AGEs, rather than hyperglycemia, are responsible for microvascular complications in diabetes: a "glycoxidation-centric" point of view
- PMID: 23786818
- DOI: 10.1016/j.numecd.2013.04.004
AGEs, rather than hyperglycemia, are responsible for microvascular complications in diabetes: a "glycoxidation-centric" point of view
Abstract
Aims: Advanced glycation end products (AGE) excess is one of the most important mechanisms involved in the pathophysiology of chronic diabetic complications. This review first summarizes the role of these compounds in microvascular pathogenesis, particularly in the light of recently proposed biochemical mechanisms for diabetic retinopathy, nephropathy and neuropathy. Then we focus on the relationship between AGE and metabolic memory, trying to clarify the former's role in the missing link between micro- and macrovascular complications.
Data synthesis: An excessive AGE formation has been demonstrated in the newly disclosed biochemical pathways involved in the microvascular pathobiology of type 2 diabetes, confirming the central role of AGE in the progression of diabetic neuropathy, retinopathy and nephropathy.

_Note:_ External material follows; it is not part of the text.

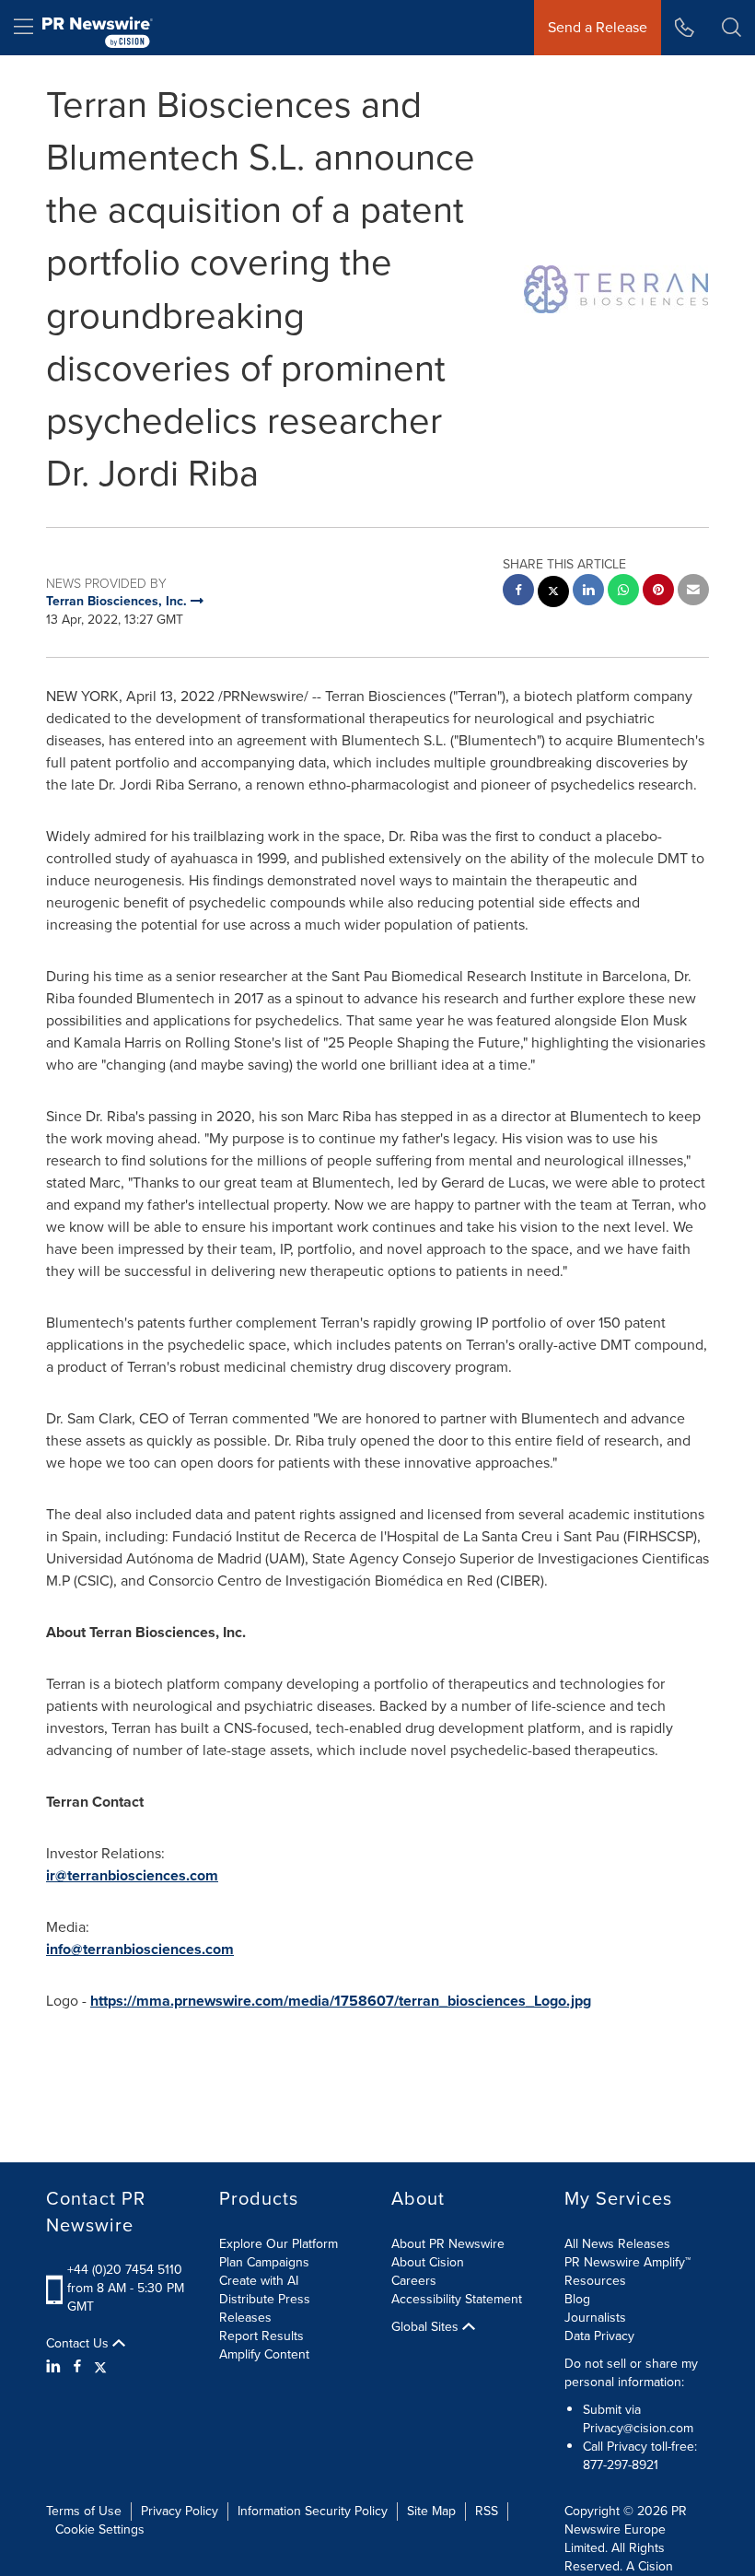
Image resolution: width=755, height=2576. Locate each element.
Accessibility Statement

As shown by recent studies, AGE seem to be not "actors", but "directors" of processes conducting to these complications, for at least two main reasons: first, AGE have several intra- and extracellular targets, so they can be seen as a "bridge" between intracellular and extracellular damage; secondly, whatever the level of hyperglycemia, AGE-related intracellular glycation of the mitochondrial respiratory chain proteins has been found to produce more reactive oxygen species, triggering a vicious cycle that amplifies AGE formation. This may help to explain the clinical link between micro- and macrovascular disease in diabetes, contributing to clarify the mechanisms behind metabolic memory.

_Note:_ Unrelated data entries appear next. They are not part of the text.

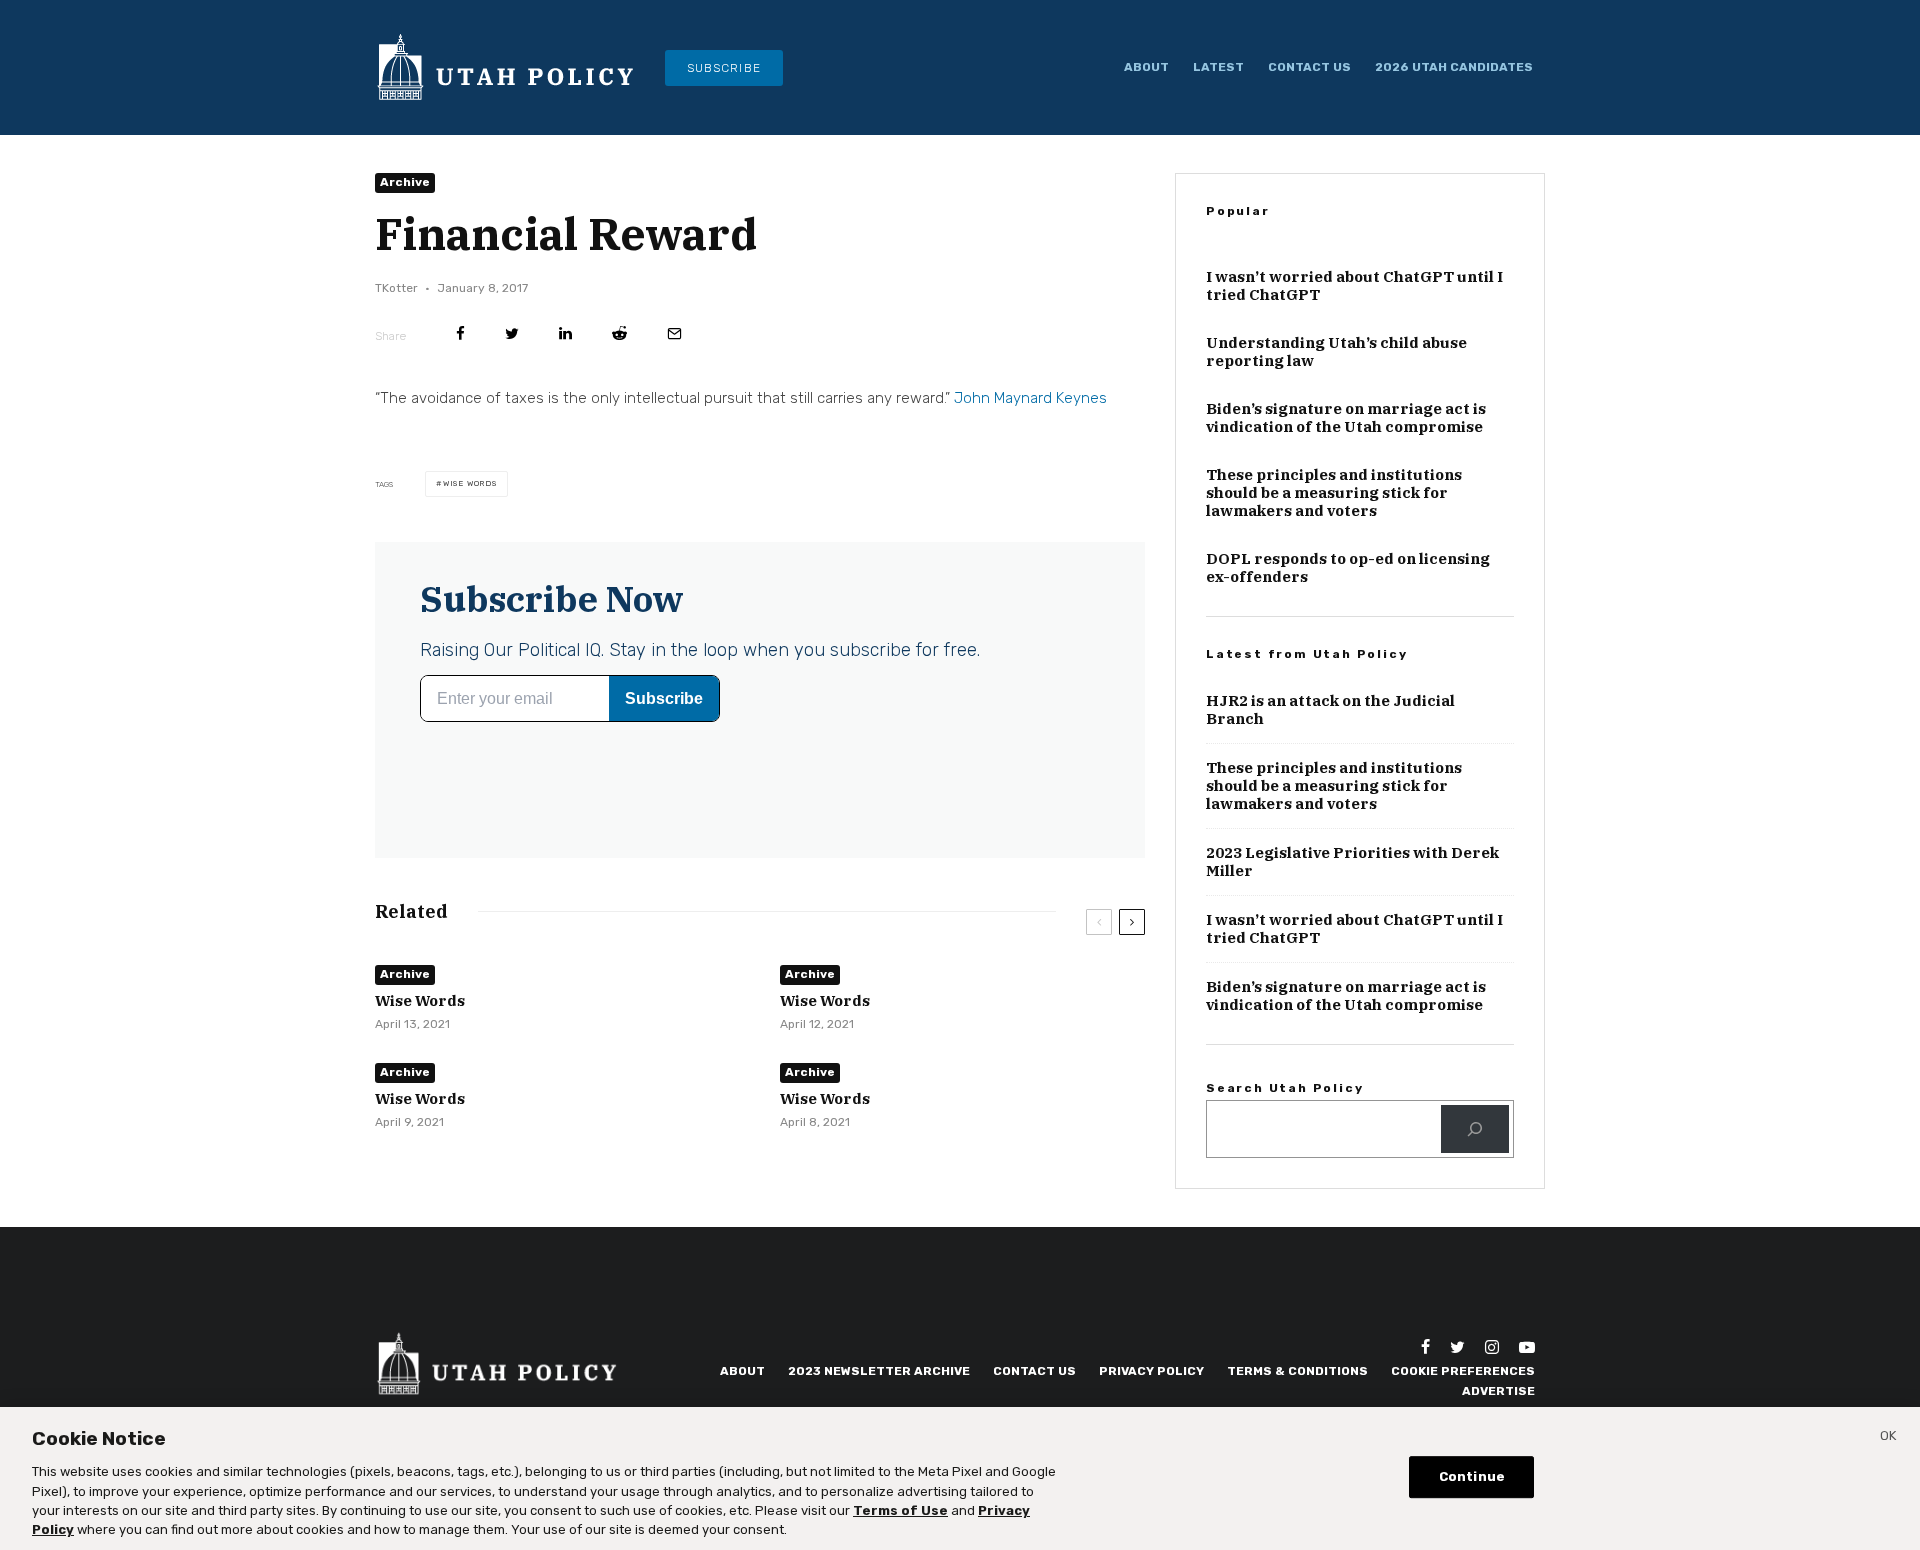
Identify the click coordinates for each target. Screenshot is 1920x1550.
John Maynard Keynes (1030, 398)
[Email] (674, 333)
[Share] (460, 333)
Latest (1218, 67)
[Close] (1888, 1439)
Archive (405, 182)
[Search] (1475, 1129)
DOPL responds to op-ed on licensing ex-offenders (1348, 568)
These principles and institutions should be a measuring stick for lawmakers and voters (1334, 493)
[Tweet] (512, 333)
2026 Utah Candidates (1454, 67)
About (1146, 67)
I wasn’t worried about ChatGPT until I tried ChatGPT (1354, 286)
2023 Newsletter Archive (879, 1371)
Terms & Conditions (1297, 1371)
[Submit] (619, 333)
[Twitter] (1457, 1347)
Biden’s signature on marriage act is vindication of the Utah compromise (1346, 418)
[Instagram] (1492, 1347)
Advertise (1498, 1391)
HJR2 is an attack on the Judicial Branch (1330, 710)
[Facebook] (1425, 1347)
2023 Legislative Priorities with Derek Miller (1352, 862)
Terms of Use (900, 1510)
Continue (1472, 1477)
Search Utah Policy (1284, 1088)
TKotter (396, 288)
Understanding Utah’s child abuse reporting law (1336, 352)
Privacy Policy (1151, 1371)
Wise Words (470, 483)
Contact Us (1309, 67)
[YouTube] (1527, 1347)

Conclusions: The pathophysiological cascades triggered by AGE have a dominant, hyperglycemia-independent role in the onset of the microvascular complications of diabetes. An effective approach to prevention and treatment must therefore focus not only on early glycemic control, but also on reducing factors related to oxidative stress, and the dietary intake of exogenous AGE in particular.
Keywords: Advanced glycation end products; Diabetes mellitus; Metabolic memory; Microvascular complications; Oxidative stress.